Stored data entries:
------------
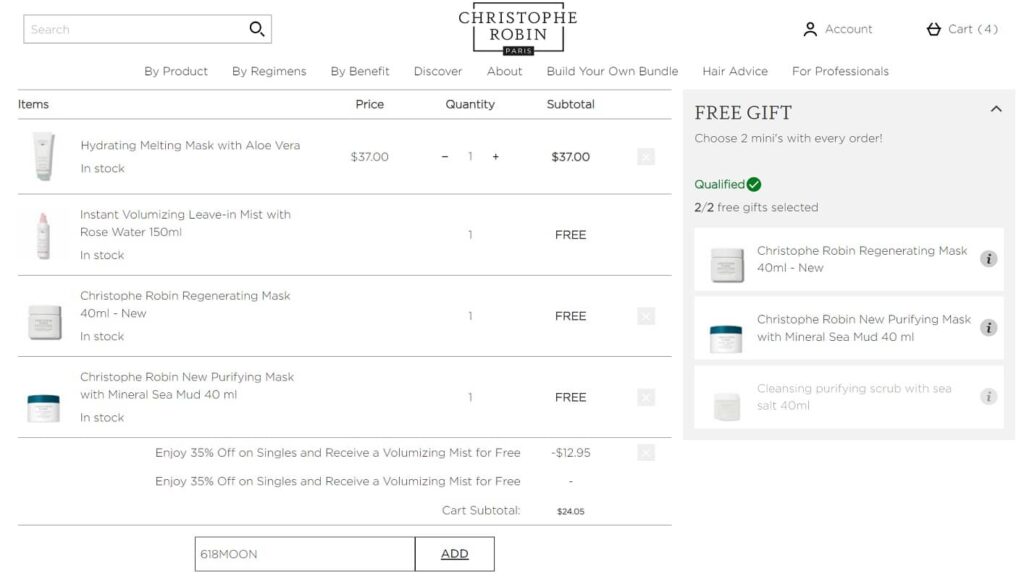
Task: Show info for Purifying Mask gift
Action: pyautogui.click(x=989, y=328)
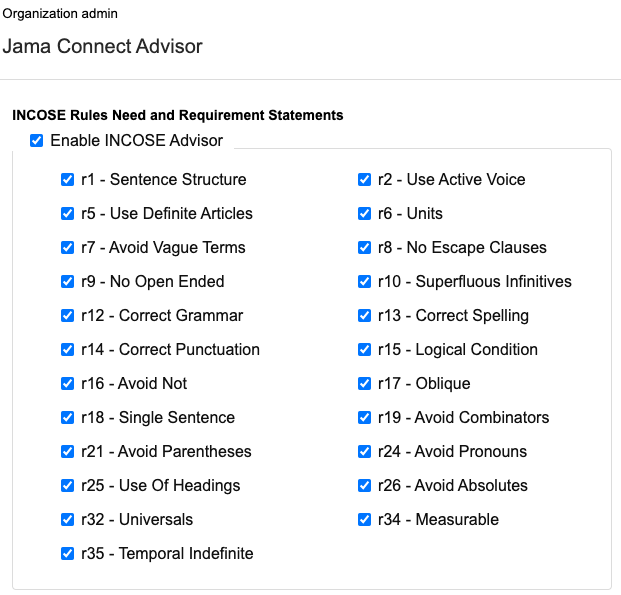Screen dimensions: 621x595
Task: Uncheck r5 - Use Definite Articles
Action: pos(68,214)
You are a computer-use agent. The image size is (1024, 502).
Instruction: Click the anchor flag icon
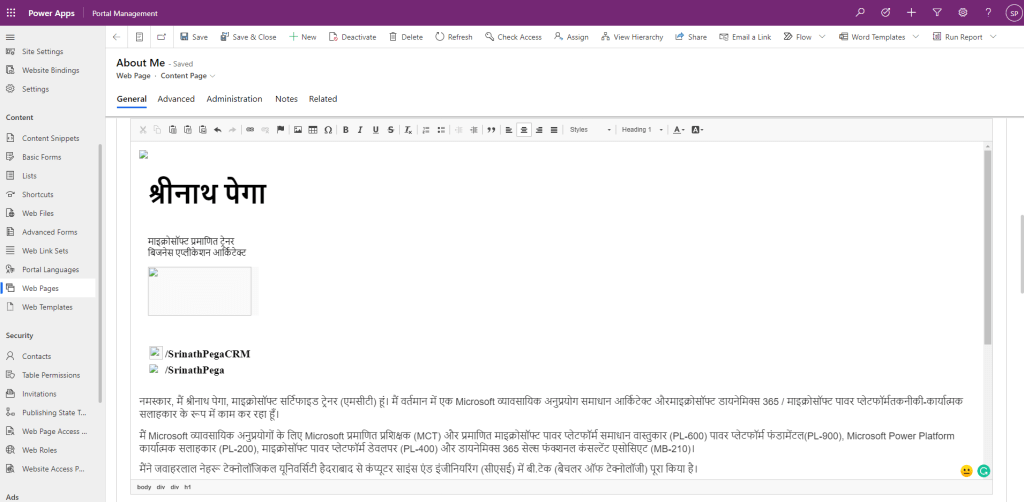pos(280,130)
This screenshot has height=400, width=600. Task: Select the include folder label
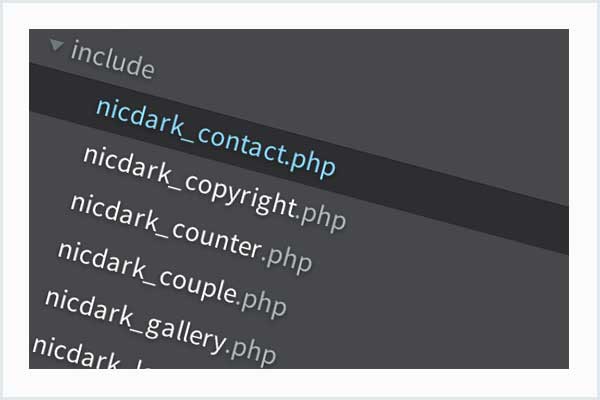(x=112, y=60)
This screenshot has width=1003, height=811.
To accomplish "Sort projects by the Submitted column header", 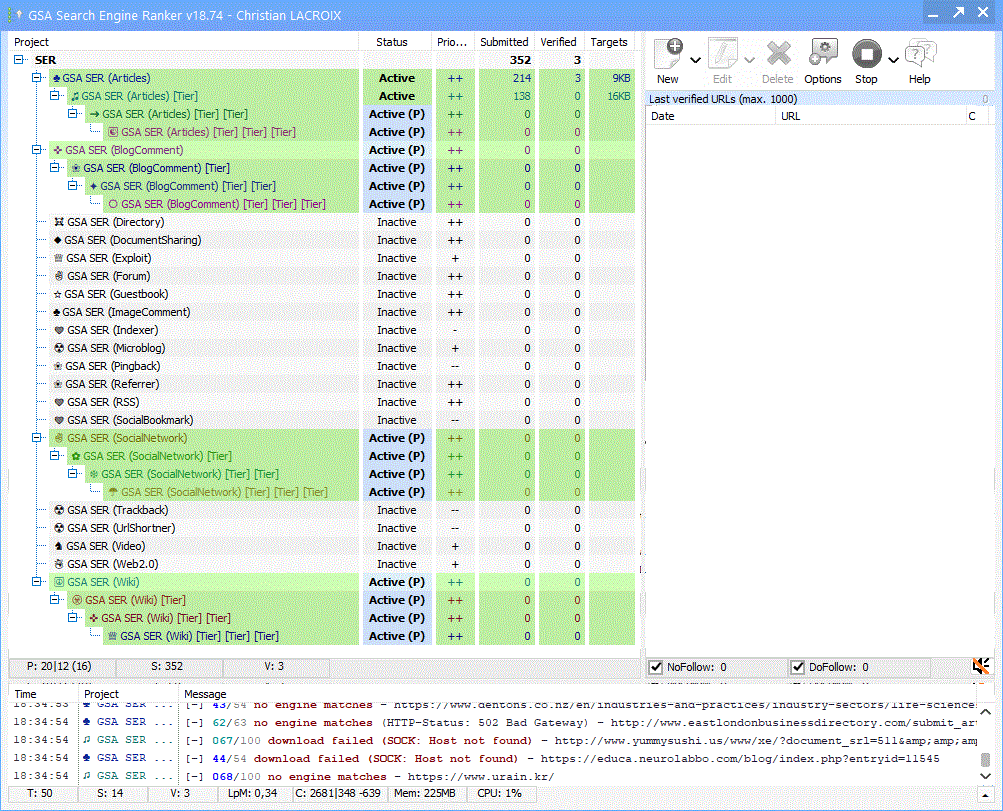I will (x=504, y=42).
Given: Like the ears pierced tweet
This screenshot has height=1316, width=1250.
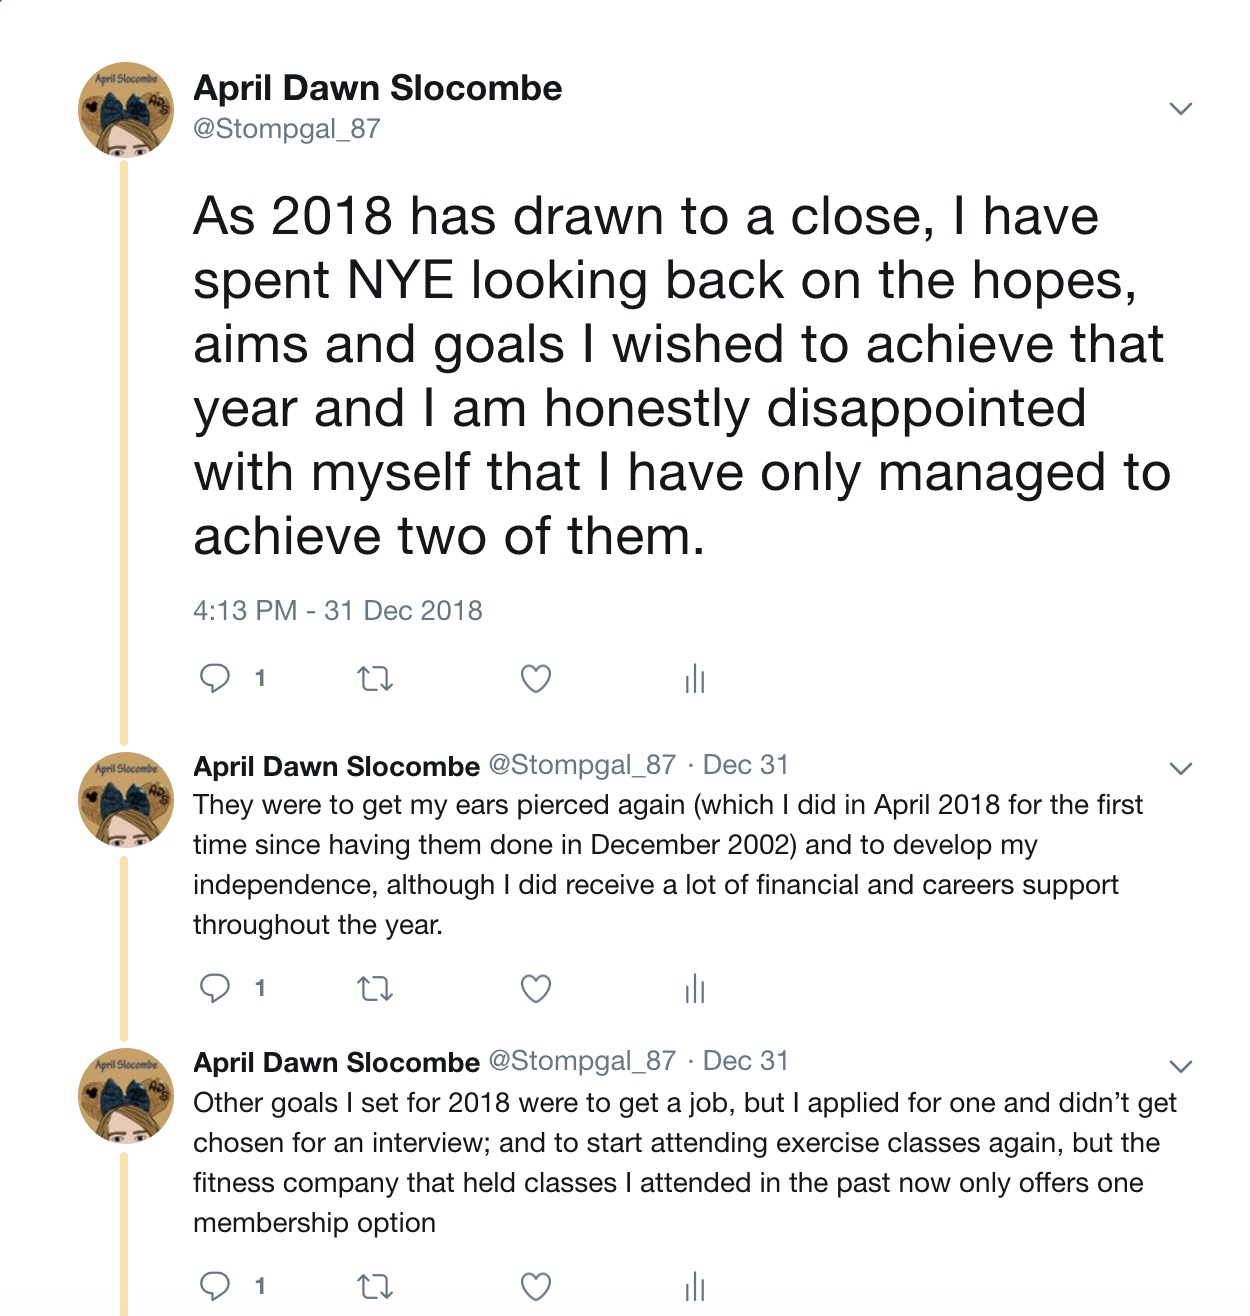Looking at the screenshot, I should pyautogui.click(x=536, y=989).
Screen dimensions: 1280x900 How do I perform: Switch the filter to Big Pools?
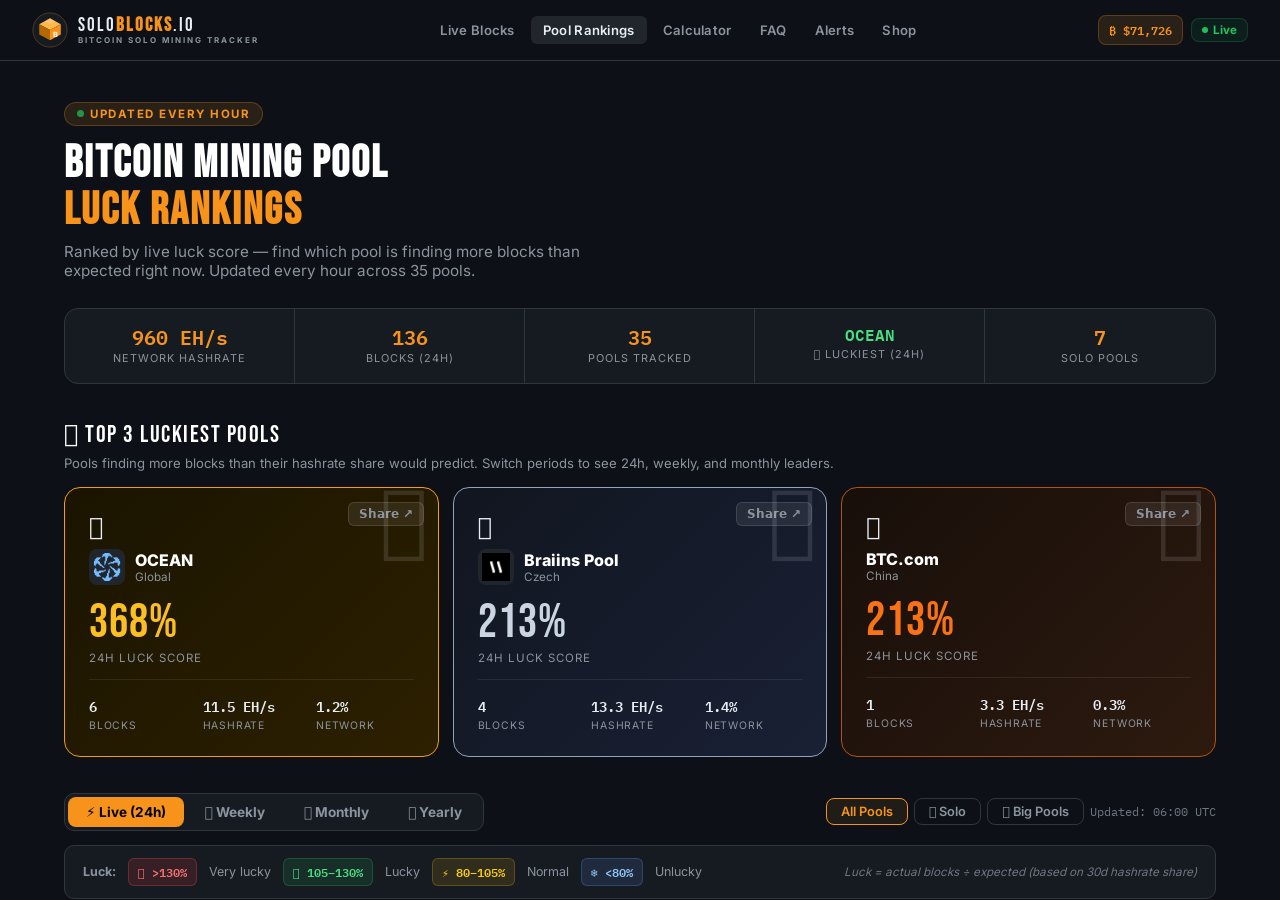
------------
Retype exactly, and only, the lines from the one containing "This screenshot has height=1316, width=1250." through the end of the records above. Pictures stay out of the copy.

• [REPLY TO THE TASK]
This screenshot has height=1316, width=1250.
Looking at the screenshot, I should pyautogui.click(x=536, y=989).
Screen dimensions: 1280x900 How do I perform: Switch the filter to Big Pools?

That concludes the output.